Thread: work_mem in high transaction rate database

From:
Flavio Henrique Araque Gurgel
Date:

Hello all

In a dedicated server with 16 cores and 16GB of RAM running PostgreSQL 8.2.5 we have a database with basically two kinds of transactions:
- short transactions with a couple of updates and inserts that runs all the day;
- batch data loads with hundreds of inserts that runs several times a day;
- one delete for thousands of lines after each batch;
- selects are made when users need reports, low concurrency here.

Today the max_connections is ~2500 where the application is a cluster of JBoss servers with a pool a bit smaller then this total.
work_mem = 1GB
maintenance_work_mem = 1GB
shared_buffers = 4GB

autovacuum takes a lot of time running in the largest tables (3 large tables in 50) causing some connections to have to wait for it to finish to start transactioning again.

I see a few processes (connections) using 10 ~ 20% of total system memory and the others using no more then 1%.

What I want to ask is: is it better to keep the work_mem as high as it is today or is it a safe bet triyng to reduce this number, for example, to 1 or 2MB so I can keep the distribution of memory more balanced among all connections?

Thanks!

Flavio Henrique A. Gurgel

From:
Scott Marlowe
Date:

On Tue, Mar 3, 2009 at 5:28 PM, Flavio Henrique Araque Gurgel
<> wrote:
> Hello all
>
> In a dedicated server with 16 cores and 16GB of RAM running PostgreSQL 8.2.5
> we have a database with basically two kinds of transactions:
> - short transactions with a couple of updates and inserts that runs all the
> day;
> - batch data loads with hundreds of inserts that runs several times a day;
> - one delete for thousands of lines after each batch;
> - selects are made when users need reports, low concurrency here.
>
> Today the max_connections is ~2500 where the application is a cluster of
> JBoss servers with a pool a bit smaller then this total.
> work_mem = 1GB
> maintenance_work_mem = 1GB
> shared_buffers = 4GB

Oh my lord, that is a foot gun waiting to go off.  Assuming 2k
connections, and somehow a fair number of them went active with big
sorts, you'd be able to exhaust all physical memory  with about 8 to
16 connections.  Lower work_mem now. To something like 1 to 4 Meg.  Do
not pass go.  If some oddball query really needs a lot of work_mem,
and benchmarks show something larger work_mem helps, consider raising
the work_mem setting for that one query to something under 1G (way
under 1G) That makes it noticeably faster.  Don't allocate more than a
test shows you helps.

> autovacuum takes a lot of time running in the largest tables (3 large tables
> in 50) causing some connections to have to wait for it to finish to start
> transactioning again.

Vacuum does not block transactions.  unless you're dropping tables or something.

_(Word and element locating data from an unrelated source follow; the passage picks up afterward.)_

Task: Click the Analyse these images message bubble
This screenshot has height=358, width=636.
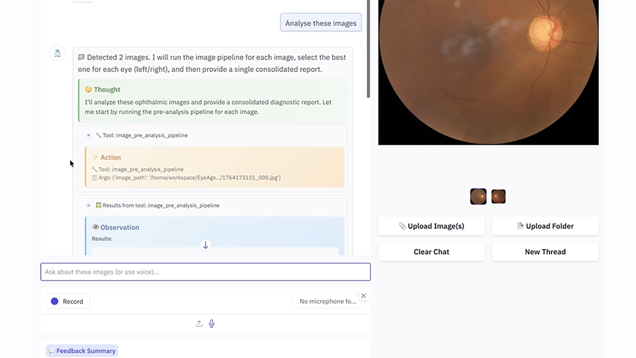Action: click(321, 23)
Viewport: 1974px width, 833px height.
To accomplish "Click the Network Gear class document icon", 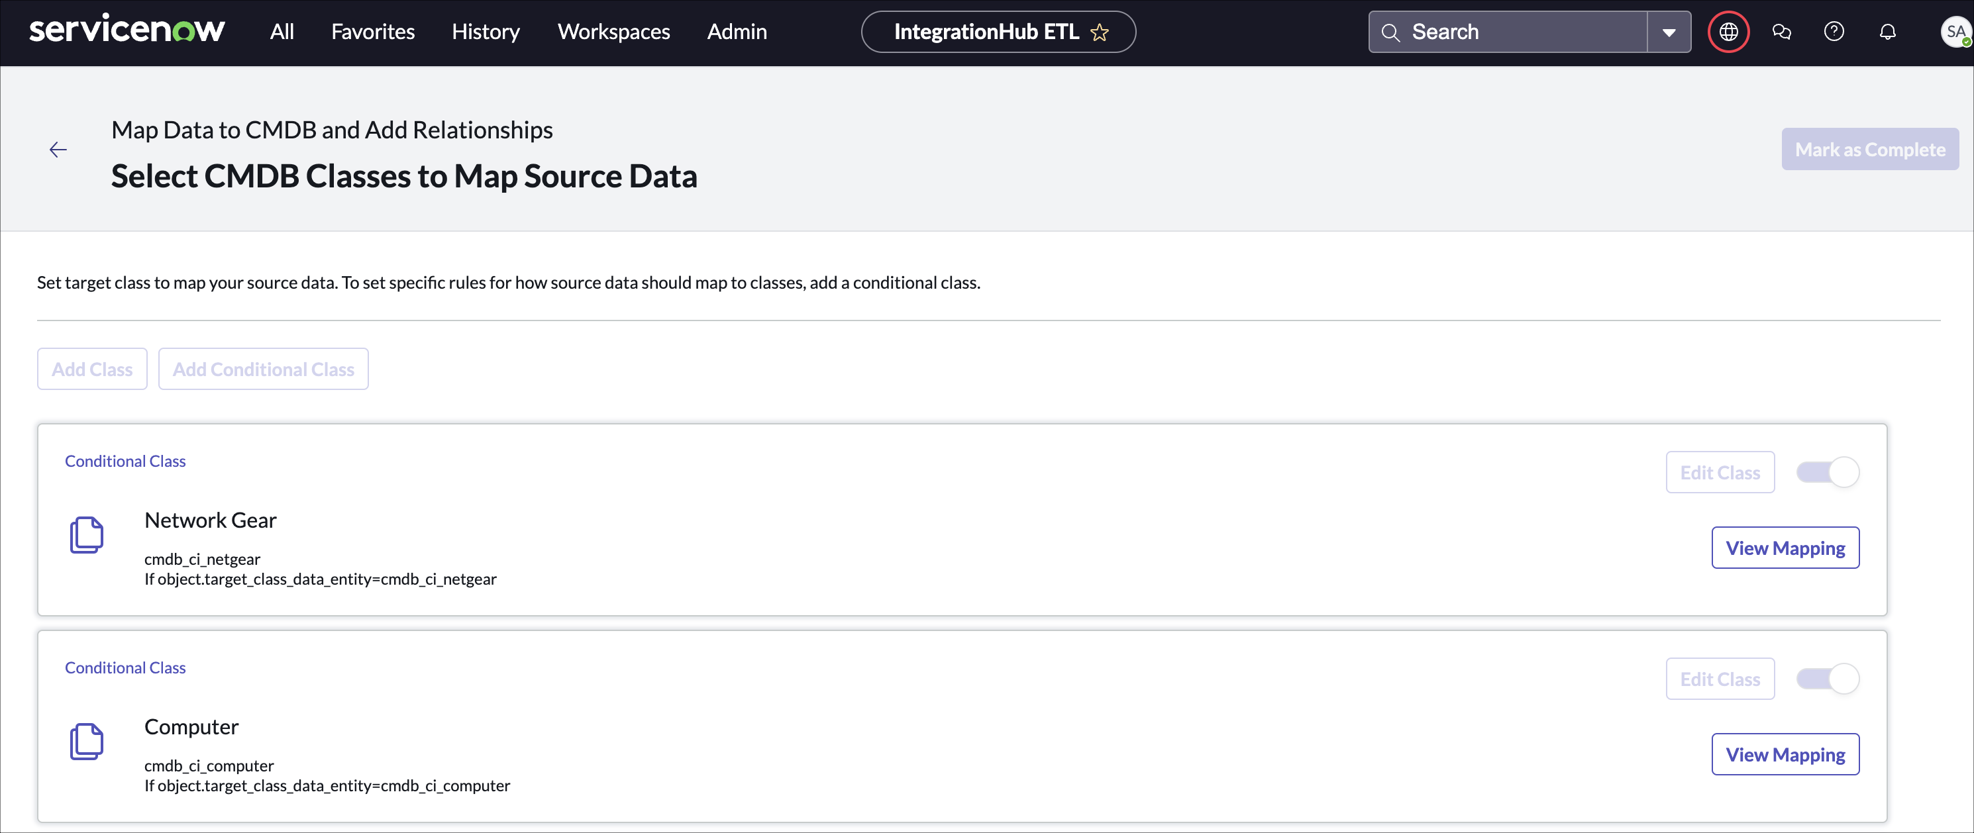I will 87,535.
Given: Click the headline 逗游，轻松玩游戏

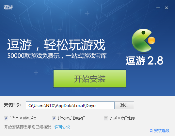Looking at the screenshot, I should (x=56, y=45).
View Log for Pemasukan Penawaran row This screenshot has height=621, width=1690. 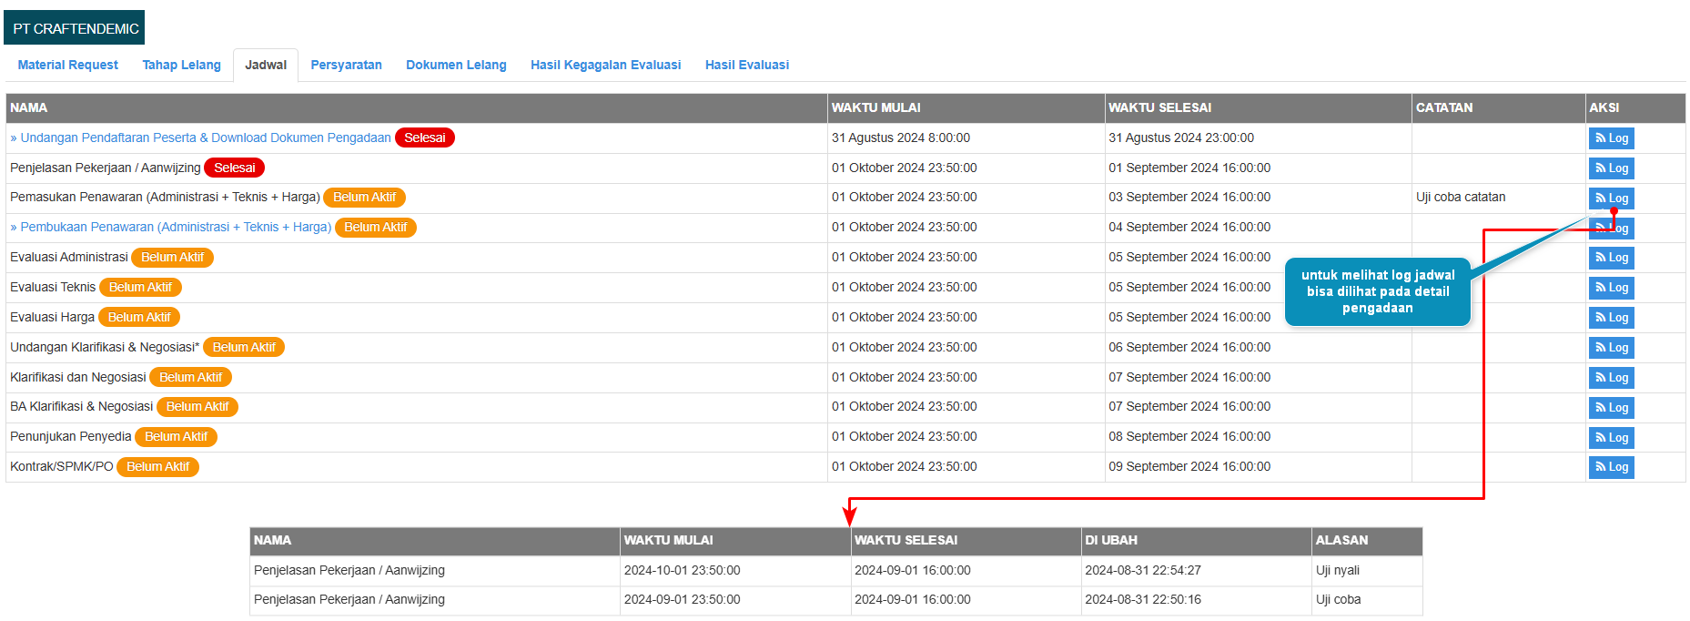(1611, 199)
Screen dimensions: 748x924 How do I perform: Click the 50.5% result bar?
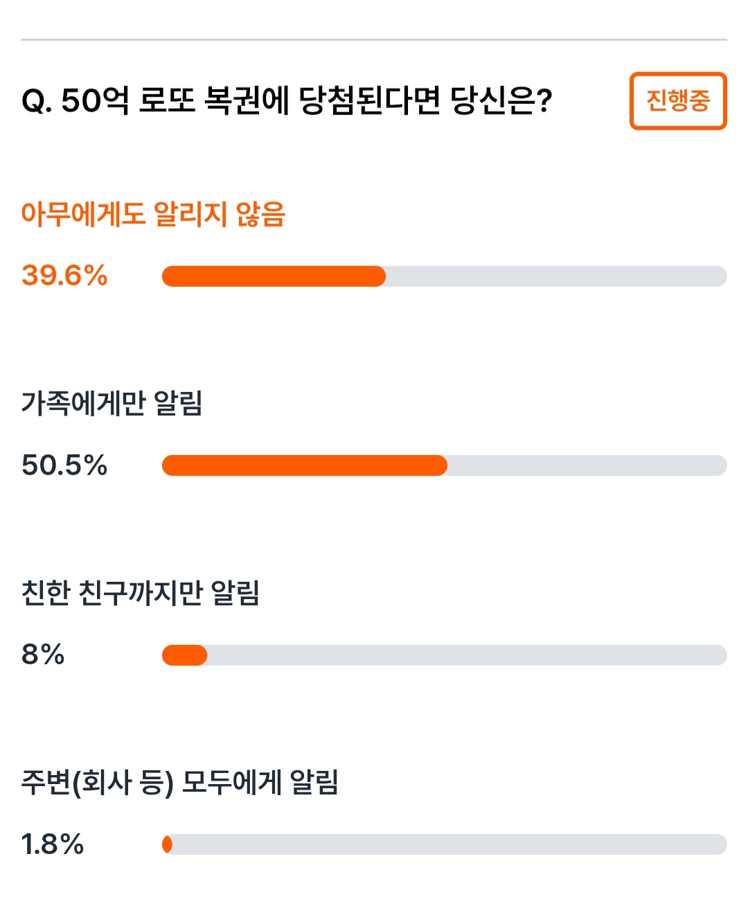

> I see a few processes (connections) using 10 ~ 20% of total system memory
> and the others using no more then 1%.

This is commonly misread.  It has to do with the vagaries of shared
memory allocation and accounting.  The numbers quite likely don't mean
what you think they mean.  Post the first 20 or so lines from top to
show us.

> What I want to ask is: is it better to keep the work_mem as high as it is
> today or is it a safe bet triyng to reduce this number, for example, to 1 or
> 2MB so I can keep the distribution of memory more balanced among all
> connections?

You're work_mem is dangerously high.  Your current reading of top may
not actually support lowering it directly.  Since you've got 4G
shared_buffers allocated, any process that's touched all or most of
shared_buffer memory will show as using 4G of ram.  That's why you
should post output of top, or google on linux virtual memory and top
and what the numbers mean.

Let's say that 1% of your queries can benefit from > 100Meg work_mem,
and 5% with 60M, and 10% with 40M, and 20% with 20M, and 30% with 16M,
and 50% 8M and 4M is enough for all the else to do well.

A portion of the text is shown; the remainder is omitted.